>> START MATERIAL FOR THIS TASK
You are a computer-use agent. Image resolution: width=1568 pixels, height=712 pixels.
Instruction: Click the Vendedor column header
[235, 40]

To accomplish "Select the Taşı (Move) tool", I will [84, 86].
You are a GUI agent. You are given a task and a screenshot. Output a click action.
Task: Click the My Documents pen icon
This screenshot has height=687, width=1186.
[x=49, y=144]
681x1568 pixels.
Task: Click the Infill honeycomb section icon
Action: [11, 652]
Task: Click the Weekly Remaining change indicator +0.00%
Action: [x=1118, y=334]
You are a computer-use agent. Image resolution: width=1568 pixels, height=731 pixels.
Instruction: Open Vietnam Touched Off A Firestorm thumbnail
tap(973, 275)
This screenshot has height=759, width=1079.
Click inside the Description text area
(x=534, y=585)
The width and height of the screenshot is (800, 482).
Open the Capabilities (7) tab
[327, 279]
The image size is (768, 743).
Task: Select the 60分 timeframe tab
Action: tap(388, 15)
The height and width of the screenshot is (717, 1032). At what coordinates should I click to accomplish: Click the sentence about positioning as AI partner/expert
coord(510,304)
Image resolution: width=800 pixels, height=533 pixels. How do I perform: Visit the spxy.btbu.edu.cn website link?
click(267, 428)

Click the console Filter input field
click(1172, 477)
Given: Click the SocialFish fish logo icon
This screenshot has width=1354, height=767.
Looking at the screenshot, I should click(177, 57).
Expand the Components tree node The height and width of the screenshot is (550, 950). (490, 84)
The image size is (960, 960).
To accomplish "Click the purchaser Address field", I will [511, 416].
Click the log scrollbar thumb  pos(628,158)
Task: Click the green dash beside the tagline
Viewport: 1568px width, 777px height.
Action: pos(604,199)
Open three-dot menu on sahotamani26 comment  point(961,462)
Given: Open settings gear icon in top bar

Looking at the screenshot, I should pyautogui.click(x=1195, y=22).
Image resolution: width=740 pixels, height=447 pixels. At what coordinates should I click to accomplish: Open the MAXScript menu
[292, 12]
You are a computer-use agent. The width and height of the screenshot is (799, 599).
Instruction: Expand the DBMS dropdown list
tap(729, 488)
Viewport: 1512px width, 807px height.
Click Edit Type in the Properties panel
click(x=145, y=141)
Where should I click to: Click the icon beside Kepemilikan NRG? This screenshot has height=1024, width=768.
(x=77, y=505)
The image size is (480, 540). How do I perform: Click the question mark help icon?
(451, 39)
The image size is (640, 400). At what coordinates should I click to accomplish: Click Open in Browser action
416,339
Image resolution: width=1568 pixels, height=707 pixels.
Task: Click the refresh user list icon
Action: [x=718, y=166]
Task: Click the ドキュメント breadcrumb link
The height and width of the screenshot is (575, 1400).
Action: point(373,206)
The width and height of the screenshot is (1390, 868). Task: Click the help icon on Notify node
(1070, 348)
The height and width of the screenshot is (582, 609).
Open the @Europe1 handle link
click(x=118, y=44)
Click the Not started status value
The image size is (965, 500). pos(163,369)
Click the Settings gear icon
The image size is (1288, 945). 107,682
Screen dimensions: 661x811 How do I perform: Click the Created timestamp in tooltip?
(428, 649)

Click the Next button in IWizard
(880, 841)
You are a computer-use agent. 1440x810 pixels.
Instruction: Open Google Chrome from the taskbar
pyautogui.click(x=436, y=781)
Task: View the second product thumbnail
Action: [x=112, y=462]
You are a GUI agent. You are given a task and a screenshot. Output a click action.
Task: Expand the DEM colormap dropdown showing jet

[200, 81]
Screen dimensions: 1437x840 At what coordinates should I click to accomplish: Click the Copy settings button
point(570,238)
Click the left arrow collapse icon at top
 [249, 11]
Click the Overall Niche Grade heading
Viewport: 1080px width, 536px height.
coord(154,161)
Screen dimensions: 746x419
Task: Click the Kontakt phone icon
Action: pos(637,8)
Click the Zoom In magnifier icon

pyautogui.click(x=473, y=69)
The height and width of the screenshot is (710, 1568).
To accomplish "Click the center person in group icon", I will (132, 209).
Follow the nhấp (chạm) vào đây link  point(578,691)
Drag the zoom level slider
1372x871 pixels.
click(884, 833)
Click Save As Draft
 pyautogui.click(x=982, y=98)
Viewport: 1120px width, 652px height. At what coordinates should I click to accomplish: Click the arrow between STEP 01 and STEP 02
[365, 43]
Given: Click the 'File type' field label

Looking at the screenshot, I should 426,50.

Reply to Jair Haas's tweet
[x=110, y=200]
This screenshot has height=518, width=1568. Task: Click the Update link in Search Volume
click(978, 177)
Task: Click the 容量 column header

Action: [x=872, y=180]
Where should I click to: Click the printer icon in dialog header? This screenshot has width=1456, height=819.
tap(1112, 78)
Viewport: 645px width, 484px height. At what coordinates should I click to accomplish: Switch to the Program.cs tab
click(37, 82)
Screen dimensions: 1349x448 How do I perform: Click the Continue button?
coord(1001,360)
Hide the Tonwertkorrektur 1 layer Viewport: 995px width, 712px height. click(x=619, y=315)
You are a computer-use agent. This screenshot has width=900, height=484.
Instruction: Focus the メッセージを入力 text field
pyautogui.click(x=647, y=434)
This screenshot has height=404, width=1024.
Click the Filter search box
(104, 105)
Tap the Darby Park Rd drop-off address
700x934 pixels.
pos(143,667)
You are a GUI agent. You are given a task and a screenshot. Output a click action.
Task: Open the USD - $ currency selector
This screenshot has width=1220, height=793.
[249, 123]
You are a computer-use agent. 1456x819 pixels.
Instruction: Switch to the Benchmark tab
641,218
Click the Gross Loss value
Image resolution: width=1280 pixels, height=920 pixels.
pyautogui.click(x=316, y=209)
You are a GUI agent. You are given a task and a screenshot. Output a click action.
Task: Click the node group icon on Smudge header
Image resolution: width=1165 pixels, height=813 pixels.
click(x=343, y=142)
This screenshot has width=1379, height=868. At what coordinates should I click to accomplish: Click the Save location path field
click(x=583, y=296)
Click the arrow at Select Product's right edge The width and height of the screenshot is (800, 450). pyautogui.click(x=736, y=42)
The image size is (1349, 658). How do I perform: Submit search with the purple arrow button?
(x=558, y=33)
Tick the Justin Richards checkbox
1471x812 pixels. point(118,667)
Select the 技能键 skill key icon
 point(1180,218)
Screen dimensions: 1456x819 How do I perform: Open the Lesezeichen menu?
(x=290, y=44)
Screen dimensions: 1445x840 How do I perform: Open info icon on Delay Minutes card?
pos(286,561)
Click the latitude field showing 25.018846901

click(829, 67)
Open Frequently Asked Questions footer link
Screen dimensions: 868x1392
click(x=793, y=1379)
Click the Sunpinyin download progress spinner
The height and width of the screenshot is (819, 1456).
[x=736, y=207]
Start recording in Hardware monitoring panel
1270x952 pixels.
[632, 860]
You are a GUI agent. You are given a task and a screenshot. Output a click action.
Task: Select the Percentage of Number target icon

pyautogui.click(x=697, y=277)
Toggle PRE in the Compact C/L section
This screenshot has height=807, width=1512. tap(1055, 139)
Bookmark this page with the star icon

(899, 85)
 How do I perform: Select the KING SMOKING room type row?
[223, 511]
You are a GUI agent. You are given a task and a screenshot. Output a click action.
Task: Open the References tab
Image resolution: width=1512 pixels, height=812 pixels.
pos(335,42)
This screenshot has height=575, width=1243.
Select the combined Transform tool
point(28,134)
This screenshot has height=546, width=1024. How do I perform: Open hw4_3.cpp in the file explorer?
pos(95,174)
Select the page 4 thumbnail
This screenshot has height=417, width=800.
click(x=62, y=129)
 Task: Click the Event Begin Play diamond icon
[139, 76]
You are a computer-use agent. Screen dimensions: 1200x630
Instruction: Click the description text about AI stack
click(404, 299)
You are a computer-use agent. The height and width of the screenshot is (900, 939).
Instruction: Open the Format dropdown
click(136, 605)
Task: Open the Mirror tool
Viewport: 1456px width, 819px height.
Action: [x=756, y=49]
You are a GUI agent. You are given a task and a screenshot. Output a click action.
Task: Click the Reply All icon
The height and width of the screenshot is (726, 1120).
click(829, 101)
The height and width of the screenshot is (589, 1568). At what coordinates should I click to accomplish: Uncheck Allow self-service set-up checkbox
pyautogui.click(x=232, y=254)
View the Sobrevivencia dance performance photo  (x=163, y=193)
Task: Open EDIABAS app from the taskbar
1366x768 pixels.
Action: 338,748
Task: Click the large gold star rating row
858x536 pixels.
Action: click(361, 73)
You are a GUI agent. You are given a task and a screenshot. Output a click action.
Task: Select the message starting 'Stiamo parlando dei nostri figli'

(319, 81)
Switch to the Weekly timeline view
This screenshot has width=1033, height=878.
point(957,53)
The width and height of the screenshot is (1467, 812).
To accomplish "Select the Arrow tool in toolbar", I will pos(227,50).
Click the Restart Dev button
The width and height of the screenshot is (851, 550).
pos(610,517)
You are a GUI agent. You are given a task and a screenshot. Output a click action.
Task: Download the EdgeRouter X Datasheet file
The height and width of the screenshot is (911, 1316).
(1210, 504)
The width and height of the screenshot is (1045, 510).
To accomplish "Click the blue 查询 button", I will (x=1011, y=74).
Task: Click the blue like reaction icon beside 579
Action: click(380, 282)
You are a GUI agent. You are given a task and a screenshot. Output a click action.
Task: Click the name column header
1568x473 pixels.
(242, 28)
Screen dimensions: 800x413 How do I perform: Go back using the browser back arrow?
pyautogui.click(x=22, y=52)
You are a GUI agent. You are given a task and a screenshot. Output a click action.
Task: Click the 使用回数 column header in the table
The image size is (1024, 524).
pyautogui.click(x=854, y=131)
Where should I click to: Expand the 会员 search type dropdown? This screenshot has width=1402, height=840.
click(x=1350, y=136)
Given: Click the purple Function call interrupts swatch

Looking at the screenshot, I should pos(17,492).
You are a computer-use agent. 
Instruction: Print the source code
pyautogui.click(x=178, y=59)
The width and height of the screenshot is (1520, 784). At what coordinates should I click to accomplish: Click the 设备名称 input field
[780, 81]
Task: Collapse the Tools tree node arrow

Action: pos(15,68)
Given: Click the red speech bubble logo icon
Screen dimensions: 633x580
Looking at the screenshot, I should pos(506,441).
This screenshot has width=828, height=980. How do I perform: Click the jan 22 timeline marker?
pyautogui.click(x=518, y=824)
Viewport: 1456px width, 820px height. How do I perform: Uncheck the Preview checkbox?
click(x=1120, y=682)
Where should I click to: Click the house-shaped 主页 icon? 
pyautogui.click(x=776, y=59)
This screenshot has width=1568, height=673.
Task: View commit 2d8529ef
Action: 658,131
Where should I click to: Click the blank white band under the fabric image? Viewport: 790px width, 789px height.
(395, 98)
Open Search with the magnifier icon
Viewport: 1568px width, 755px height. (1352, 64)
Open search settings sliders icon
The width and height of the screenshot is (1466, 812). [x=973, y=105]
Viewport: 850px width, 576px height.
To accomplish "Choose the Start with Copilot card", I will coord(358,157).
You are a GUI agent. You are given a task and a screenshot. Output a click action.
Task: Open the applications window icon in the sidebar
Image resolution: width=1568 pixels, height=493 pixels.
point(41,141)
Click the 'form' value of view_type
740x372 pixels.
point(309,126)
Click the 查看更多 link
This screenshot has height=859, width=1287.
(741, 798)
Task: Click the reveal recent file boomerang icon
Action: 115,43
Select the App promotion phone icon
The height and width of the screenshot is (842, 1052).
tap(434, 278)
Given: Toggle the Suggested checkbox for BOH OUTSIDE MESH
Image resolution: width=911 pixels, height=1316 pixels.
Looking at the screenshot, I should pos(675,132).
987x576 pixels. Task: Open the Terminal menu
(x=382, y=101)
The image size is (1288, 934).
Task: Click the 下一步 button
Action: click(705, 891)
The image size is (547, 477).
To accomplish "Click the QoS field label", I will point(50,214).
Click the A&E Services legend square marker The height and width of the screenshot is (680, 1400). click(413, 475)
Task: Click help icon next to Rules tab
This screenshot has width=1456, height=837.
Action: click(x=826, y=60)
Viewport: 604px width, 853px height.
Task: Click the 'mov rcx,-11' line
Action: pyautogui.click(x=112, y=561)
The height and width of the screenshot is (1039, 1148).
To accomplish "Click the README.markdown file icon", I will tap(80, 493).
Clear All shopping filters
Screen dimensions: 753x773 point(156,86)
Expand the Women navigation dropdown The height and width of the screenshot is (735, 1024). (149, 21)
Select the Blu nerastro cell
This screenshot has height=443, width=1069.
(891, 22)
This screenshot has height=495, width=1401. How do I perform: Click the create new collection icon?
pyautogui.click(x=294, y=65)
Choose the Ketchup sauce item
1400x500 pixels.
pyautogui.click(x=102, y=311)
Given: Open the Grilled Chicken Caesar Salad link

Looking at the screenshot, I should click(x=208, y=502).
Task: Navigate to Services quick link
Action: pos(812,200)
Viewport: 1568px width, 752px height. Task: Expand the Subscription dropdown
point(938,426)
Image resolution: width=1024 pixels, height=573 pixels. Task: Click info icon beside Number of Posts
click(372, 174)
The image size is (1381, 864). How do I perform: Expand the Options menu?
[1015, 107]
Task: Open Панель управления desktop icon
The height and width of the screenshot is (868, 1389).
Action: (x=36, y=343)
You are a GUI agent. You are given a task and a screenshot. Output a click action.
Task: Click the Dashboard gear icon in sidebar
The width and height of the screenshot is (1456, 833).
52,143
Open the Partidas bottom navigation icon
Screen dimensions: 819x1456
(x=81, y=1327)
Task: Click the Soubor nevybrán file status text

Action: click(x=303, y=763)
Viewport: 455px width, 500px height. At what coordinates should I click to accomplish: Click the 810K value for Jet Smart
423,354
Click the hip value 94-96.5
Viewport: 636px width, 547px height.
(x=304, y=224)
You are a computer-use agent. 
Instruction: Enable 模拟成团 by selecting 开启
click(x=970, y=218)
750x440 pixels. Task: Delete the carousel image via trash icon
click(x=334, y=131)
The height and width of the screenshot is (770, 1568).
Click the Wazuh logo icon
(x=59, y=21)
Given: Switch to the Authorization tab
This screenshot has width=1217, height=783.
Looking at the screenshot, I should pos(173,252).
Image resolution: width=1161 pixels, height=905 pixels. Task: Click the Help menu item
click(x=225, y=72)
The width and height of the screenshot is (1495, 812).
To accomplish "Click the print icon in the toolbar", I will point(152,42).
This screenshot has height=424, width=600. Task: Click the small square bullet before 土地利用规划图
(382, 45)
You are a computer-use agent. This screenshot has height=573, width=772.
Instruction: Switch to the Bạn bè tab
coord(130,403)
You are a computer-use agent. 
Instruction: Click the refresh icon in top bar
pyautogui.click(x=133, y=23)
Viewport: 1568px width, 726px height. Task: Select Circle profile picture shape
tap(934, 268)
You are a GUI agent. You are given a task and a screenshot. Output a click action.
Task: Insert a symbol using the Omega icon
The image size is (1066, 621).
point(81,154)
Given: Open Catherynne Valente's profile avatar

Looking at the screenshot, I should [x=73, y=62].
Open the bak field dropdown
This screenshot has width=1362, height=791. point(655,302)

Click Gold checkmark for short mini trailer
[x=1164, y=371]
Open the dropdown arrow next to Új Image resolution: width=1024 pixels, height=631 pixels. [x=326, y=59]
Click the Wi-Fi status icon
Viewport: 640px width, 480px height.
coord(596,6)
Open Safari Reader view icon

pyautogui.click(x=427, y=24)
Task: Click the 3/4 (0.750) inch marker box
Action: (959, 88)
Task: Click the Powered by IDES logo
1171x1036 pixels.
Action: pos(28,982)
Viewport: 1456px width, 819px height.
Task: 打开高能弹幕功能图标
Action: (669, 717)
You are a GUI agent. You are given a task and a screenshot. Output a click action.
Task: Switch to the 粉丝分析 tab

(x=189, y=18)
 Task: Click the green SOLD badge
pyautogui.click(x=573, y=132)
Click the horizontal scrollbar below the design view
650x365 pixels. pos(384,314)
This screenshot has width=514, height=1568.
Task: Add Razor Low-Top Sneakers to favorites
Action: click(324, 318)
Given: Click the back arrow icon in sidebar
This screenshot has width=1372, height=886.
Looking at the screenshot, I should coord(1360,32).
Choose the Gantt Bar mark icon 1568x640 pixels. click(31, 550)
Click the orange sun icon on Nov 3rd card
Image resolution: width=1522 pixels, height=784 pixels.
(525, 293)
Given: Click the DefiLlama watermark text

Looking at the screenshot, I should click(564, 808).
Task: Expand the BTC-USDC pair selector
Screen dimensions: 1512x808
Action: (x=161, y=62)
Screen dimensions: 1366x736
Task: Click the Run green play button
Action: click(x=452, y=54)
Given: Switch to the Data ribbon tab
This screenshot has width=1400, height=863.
>> END MATERIAL FOR THIS TASK
# WHAT TO DO
Rewrite the lines of the Source data above, from the first line through the line containing "will [84, 86].", adding 61 to every coordinate in the answers and leaving everything else unchanged.

# ANSWER TO THIS EXERCISE
You are a computer-use agent. Image resolution: width=1568 pixels, height=712 pixels.
Instruction: Click the Vendedor column header
[296, 101]

To accomplish "Select the Taşı (Move) tool", I will [145, 147].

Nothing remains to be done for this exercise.